## start DOCUMENT TEXT
Answer:
The magnitude and direction of the smallest magnetic field that can accomplish this are 0.172 T and vertically to the east.
Explanation:
given information:
density of wire, m/l = 1.19 g/cm = 0.119 kg/m
coefficient of kinetic friction, μk = 0.250
current, I = 1.7 A
according to the Newton's first law
∑F = 0
F(magnetic) - F(friction) = 0
F(magnetic) = F(friction)
F(magnetic) = B i l sin θ
where
F (magnetic) = magnetic force
B = magnetic field (T)
i = current (A)
l = the length of wire (m)
θ = angle
and
F(friction) = μk N
where
F(friction) = kinetic force (N)
μk = coefficient of kinetic friction
N = Normal force (N)
so,
F(magnetic) = F(friction)
B i l sin θ = μk N
B = μk N/i l sin θ
now lets determine the normal force
N - mg = 0
N = mg
therefore
B = μk mg/i l sin θ
θ = 90° because the magnetic field is perpendicular to the wire (smallest magnetic field)
B = μk mg/i l sin 90
= μk mg/i l
= (μk g/i) (m/l)
= ((0.250) (9.8) / (1.7)) ((0.119)
= 0.172 T
according to the right hand rule, the direction of the magnetic field is vertically to the east. (magnetic force to the south and current to the westward)
## end DOCUMENT TEXT
## start DATA ENTRIES
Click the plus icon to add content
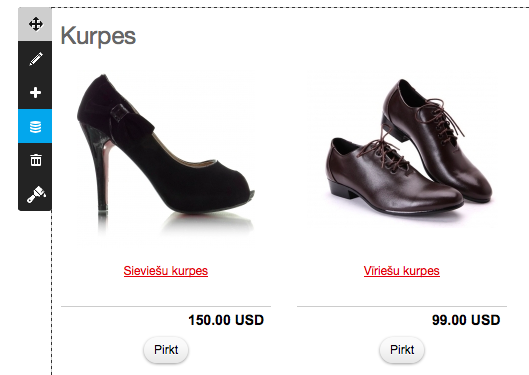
## end DATA ENTRIES
## start DATA ENTRIES
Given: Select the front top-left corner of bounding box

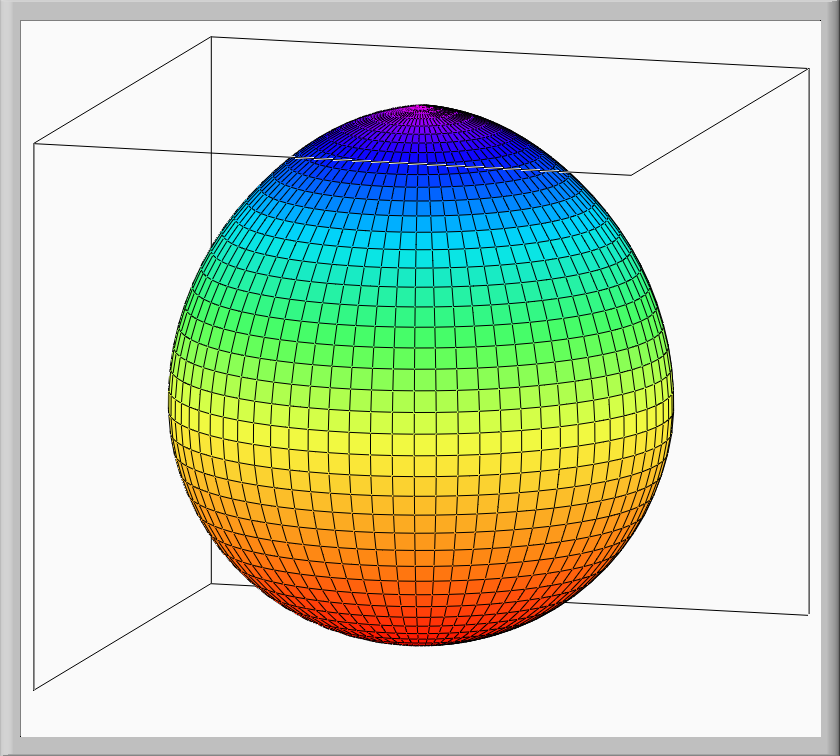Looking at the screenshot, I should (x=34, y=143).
## end DATA ENTRIES
**WHAT YOU NEED TO DO:**
1: From the physics solution, list every quantity under "given information" with its value.
2: Repeat the physics solution word for word, starting with "B i l sin θ = μk" and going on through "to the westward)".

**FULL ANSWERS:**
1:
- Density of wire (m/l): 1.19 g/cm = 0.119 kg/m
- Coefficient of kinetic friction (μk): 0.250
- Current (I): 1.7 A

2:
B i l sin θ = μk N
B = μk N/i l sin θ
now lets determine the normal force
N - mg = 0
N = mg
therefore
B = μk mg/i l sin θ
θ = 90° because the magnetic field is perpendicular to the wire (smallest magnetic field)
B = μk mg/i l sin 90
= μk mg/i l
= (μk g/i) (m/l)
= ((0.250) (9.8) / (1.7)) ((0.119)
= 0.172 T
according to the right hand rule, the direction of the magnetic field is vertically to the east. (magnetic force to the south and current to the westward)